Depuis 2016, l'Ensa de Grenoble s'est aussi attaquée à la surcharge de travail des étudiants. "Nous avions déjà complètement rééquilibré les semestres et allégé les emplois du temps mais nous continuons encore à structurer cette offre pédagogique. Par exemple, sur le rythme de travail, nous demandons à chaque enseignant d'indiquer un nombre d'heures moyen à consacrer à son enseignement ou projet. Cela permet aux étudiants de se situer", explique Marie Wozniak, directrice de l'école. De plus en plus de formations sont également proposées aux enseignants pour améliorer leur pédagogie. C'est le cas notamment des enseignants-praticiens. "Ce sont souvent eux qui amènent la charrette dans les écoles car ils estiment que c'est inhérent à leur métier. Nous sommes là pour faire comprendre aux étudiants qu'il s'agit d'une pratique parmi d'autres. Nous avons tout un travail à faire avec nos enseignants et c'est important de les embarquer dans ce changement même si c'est parfois délicat", poursuit la directrice grenobloise.

C'est donc pour améliorer la qualité de vie dans leurs établissements et au cours de leur formation des étudiants en architecture, que le ministère de la Culture a formé un groupe de travail composé de directeurs, de personnels administratifs, d'enseignants et d'étudiants. En ligne de mire : la publication d'un plan pluriannuel. L'accent sera notamment mis sur la formation des enseignants et sur l’organisation des enseignements. "Ce cadrage national est nécessaire car ce n'est pas toujours facile de revenir sur des pratiques anciennes. Le plan est très dense, il aborde de nombreuses thématiques liées à la santé des étudiants en architecture et qui vont au-delà de la charrette ou des VHSS, c'est inédit comme démarche", confirme le ministère.
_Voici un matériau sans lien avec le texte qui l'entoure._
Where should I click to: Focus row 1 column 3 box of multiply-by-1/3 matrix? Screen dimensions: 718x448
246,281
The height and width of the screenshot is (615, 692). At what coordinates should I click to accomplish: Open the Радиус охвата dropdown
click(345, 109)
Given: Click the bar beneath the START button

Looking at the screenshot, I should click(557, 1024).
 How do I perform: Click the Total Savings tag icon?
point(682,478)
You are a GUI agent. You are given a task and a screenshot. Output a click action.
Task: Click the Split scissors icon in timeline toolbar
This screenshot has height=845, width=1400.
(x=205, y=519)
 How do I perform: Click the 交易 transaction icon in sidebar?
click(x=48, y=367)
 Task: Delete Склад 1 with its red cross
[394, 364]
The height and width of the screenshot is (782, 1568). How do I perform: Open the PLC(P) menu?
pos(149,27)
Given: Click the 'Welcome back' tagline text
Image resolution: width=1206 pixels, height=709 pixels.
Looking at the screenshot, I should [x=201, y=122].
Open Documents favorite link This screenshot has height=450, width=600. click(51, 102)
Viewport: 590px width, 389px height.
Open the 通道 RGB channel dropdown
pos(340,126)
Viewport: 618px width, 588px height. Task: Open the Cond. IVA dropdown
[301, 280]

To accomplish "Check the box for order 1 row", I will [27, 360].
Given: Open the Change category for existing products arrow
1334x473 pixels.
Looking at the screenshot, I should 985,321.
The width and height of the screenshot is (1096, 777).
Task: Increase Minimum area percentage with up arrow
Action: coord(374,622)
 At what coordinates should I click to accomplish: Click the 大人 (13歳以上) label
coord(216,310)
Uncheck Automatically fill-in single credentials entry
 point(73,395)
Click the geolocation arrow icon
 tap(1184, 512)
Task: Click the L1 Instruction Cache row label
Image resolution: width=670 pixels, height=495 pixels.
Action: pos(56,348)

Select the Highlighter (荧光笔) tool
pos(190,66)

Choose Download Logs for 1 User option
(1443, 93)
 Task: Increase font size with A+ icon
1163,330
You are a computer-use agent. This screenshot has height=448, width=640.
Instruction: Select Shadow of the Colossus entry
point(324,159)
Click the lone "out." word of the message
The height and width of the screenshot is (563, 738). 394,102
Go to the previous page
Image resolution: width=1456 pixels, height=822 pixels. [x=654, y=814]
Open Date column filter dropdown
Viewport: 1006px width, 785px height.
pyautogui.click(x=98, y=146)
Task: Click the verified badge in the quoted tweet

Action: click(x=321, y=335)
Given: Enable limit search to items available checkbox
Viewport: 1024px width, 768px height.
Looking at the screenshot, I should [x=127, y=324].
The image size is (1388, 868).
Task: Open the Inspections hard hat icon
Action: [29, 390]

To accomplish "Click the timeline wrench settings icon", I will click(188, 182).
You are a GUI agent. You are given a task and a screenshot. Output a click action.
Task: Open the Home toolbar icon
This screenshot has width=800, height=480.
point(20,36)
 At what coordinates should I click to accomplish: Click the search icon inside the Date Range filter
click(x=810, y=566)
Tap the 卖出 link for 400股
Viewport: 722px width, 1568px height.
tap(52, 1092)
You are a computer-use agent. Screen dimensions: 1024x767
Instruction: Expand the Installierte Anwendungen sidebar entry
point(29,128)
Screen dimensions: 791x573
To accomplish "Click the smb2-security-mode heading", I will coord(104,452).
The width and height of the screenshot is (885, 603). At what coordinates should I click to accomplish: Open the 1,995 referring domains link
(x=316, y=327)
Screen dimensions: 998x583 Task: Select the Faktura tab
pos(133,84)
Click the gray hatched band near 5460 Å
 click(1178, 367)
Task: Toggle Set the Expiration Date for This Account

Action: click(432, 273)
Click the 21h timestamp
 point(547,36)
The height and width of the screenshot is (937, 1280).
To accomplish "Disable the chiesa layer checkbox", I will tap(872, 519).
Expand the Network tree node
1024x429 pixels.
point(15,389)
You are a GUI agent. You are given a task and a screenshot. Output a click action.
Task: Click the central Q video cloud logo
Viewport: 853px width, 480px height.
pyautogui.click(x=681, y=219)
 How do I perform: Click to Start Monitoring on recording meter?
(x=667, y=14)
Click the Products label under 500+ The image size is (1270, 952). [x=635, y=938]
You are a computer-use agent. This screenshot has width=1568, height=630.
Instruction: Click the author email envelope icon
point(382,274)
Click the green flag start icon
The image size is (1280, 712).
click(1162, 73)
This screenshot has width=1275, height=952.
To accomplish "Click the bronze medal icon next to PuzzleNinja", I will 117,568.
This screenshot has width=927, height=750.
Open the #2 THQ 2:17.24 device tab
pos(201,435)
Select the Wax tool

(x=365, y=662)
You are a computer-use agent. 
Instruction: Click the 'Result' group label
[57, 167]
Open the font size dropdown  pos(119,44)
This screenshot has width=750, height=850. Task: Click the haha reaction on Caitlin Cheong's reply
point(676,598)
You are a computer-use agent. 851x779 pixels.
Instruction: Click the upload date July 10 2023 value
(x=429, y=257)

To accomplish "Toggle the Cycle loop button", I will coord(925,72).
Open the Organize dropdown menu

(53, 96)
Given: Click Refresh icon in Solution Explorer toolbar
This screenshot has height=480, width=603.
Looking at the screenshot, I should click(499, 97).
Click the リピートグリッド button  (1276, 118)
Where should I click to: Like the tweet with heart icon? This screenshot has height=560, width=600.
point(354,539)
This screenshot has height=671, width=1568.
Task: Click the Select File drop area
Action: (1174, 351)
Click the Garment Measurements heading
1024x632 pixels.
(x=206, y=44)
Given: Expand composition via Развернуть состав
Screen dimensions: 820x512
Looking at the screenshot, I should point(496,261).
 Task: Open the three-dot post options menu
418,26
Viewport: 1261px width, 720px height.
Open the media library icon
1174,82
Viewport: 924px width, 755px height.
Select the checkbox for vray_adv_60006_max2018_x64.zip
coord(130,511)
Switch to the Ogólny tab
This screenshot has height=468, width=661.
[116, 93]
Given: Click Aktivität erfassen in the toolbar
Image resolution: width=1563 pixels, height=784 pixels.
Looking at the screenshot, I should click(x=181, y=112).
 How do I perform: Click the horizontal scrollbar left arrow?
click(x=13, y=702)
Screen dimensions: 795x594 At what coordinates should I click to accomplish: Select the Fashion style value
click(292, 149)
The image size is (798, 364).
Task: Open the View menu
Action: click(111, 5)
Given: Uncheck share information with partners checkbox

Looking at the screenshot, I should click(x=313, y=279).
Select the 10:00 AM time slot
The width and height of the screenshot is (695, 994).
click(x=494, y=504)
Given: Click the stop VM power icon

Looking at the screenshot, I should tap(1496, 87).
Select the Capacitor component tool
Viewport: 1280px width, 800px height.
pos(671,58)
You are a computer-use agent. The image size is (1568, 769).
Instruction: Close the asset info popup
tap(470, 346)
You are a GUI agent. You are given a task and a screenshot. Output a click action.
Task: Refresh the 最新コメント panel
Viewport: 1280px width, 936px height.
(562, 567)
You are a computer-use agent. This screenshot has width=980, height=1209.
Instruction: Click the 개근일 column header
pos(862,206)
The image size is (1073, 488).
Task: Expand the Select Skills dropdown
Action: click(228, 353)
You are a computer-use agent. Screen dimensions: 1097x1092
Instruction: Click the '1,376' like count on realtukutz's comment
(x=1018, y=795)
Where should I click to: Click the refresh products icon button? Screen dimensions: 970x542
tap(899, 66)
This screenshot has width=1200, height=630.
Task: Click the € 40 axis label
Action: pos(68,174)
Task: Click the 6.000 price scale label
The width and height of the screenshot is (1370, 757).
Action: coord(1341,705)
Une très (trop ?) lente évolution des mœurs

Même si ce plan semble un bon pas en avant, la réalité paraît plus complexe. "Cela doit être une priorité commune aux enseignants et aux étudiants, on a besoin de ce soutien. Pour l'instant, on attend des actions concrètes et des changements", estime Lise le Bouille. Au sujet des VSS, le collectif Architoo est plus pessimiste. "En deux ans, j'ai vu des évolutions sur les mentalités, c'est vrai et ma direction m'appuie mais ce n'est pas le cas partout, confie une membre du collectif. Dorénavant, les VSS sont un sujet sérieux dont il faut se saisir mais il y a encore du boulot, c'est un travail au quotidien. Certains vont dire que c'est important mais dès que ça devient concret, ce n'est pas si évident. Il y a cette question de tradition, de toute-puissance des enseignants de projet et une inconscience des paroles ou des agissements donc il y a tout un travail à faire pour déconstruire ces stéréotypes et arriver à plus d'égalité. On ne peut pas continuer dans ces grands écarts où les étudiantes sont plus nombreuses mais où leurs enseignants sont majoritairement masculins."

À Grenoble, Marie Wozniak relève une question plus large sur la place des écoles dans la société. "Sur le plan pédagogique, c'est notre rôle de faire évoluer les choses et je trouve que cela avance bien mais les écoles ne peuvent pas pallier toutes les injustices. Nous n'avons pas les moyens de tout, qu'est-on vraiment en droit d'attendre de nous, quelles sont les limites de notre mission ?" Une question qui verra peut-être sa réponse dans ce nouveau plan très attendu.